Да. Вадим. Мало ли что было между ними. Все-таки полтора года назад Аркадий принял Вадима как друга. Теперь он пусть отплатит тем же. И пусть знает, что Аркадий не хуже других способен на решительный шаг. «У тебя от жесткой койки бока заболят». Сказал! Он думает, что Аркадий только и может думать о своих боках. Вот вылупит глаза, когда узнает…
Вадима Аркадий не застал — тот работал в первую смену. Зато Карасик был дома — обжег палец, теперь сидел на бюллетене. Аркадий снисходительно посочувствовал, спросил, что, как, не было ли писем от Андрея.
— Женился Андрюха, — сообщил Карасик.
— Вот как… А я, понимаешь, уезжаю.
— В дом отдыха?
Плоское лицо Карасика сделалось еще шире, желтоватые зубы открылись в улыбке. Карасик ехидничал. Едва ли он не был убежден в своем превосходстве над Аркадием.
— В Сибирь.
— Врешь?
— Не вру. Слушай, скажи Вадиму, что я уезжаю сегодня в восемь вечера и прошу его прийти на вокзал. Скажешь?
— Так ты вправду едешь?
Аркадий вдруг перестал злиться на Карасика.
— Ох, и тугодум ты, Витька.
— Я тоже хотел. Да боюсь — хуже бы не было.
— Куда тебе ехать. Затылок почесать — и то руку поднять лень.
— Меня с завода не выгоняли все же, — с достоинством возразил Карасик.
— Ладно. Прощай. Скажи Вадиму. Мы ведь с ним старые друзья.
— Знаю я, какие вы друзья.
— А это дело не твое, — повысил голос Аркадий. — Сами разберемся.
Все же Карасик испортил ему настроение. Никуда больше не хотелось идти, стало скучно.

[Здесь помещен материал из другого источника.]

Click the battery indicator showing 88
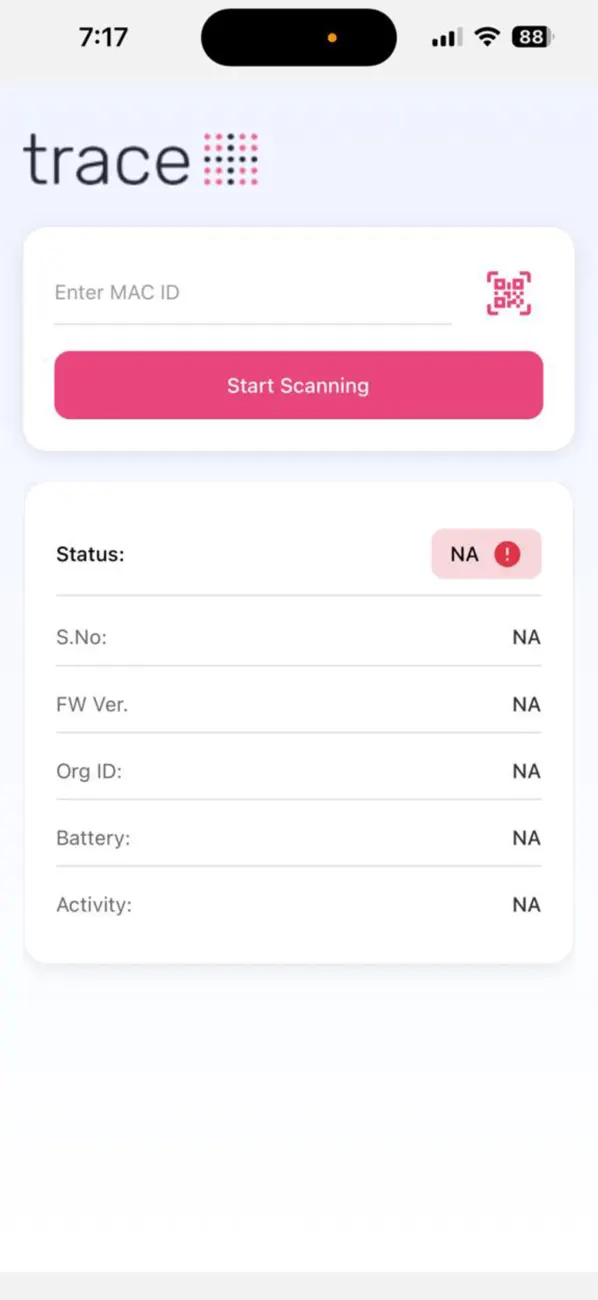The height and width of the screenshot is (1300, 598). 532,36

И день был пасмурный, серый — мутное небо, грязные сугробы у обочин дороги. «Скорее бы уж вечер», — подумал Аркадий. Он пришел домой, лег спать и до шести не вставал.

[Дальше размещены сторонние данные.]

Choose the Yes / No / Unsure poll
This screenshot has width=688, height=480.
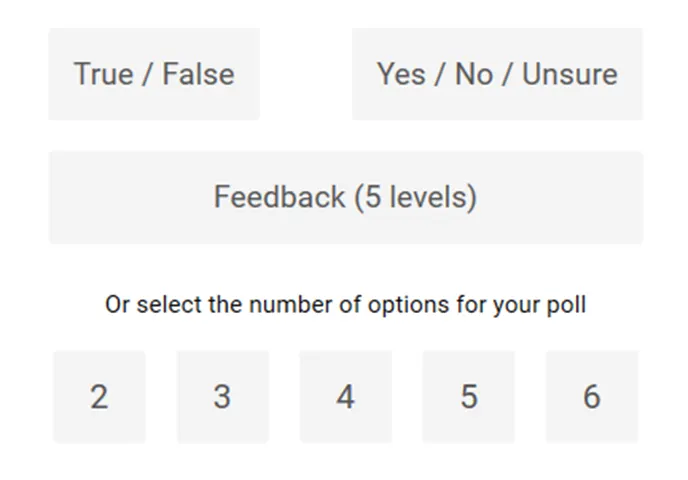click(x=497, y=74)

Разбудил отец. Аркадий, взглянув на стол, понял, что отец решил помириться. Бутылка водки, консервы «Ставрида в масле», банка соленых помидоров. Пир. Тем лучше. Аркадий бодро вскочил, умылся.

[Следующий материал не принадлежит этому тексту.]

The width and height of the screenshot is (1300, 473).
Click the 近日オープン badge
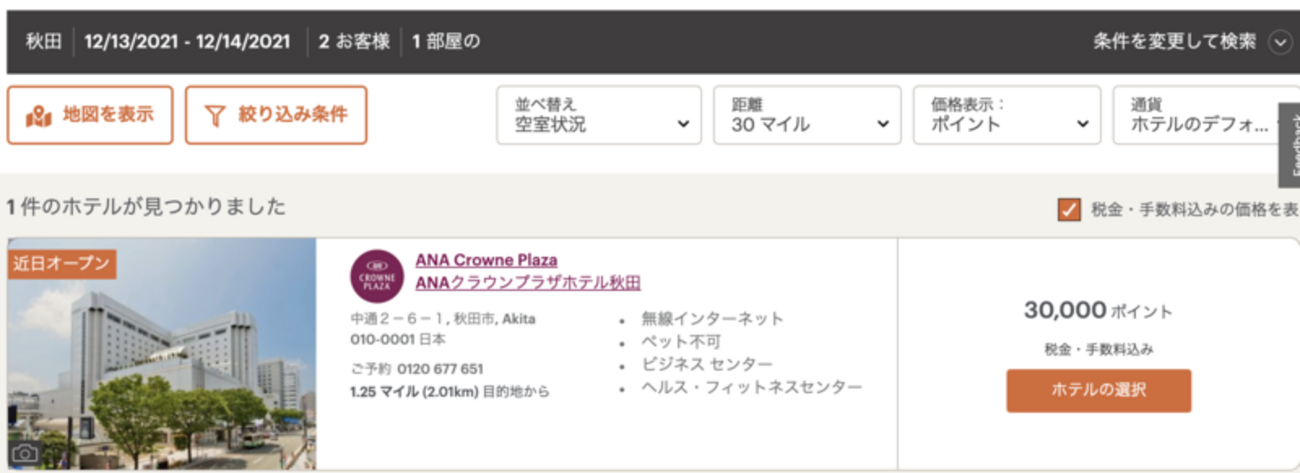point(61,264)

За столом не спорили, просто говорили о том, о сем, как посторонние. Выпили за здоровье матери, за легкий путь Аркадию. Отец хотел ехать на вокзал, но Аркадий отговорил: давно ли оправился от простуды, опять можно схватить грипп.
— Ну, ладно… Делай, как сам… Тебе виднее…
— Ничего, старик, — ободряюще прервал Аркадий беспомощное бормотание отца и поцеловал его в синеватые губы.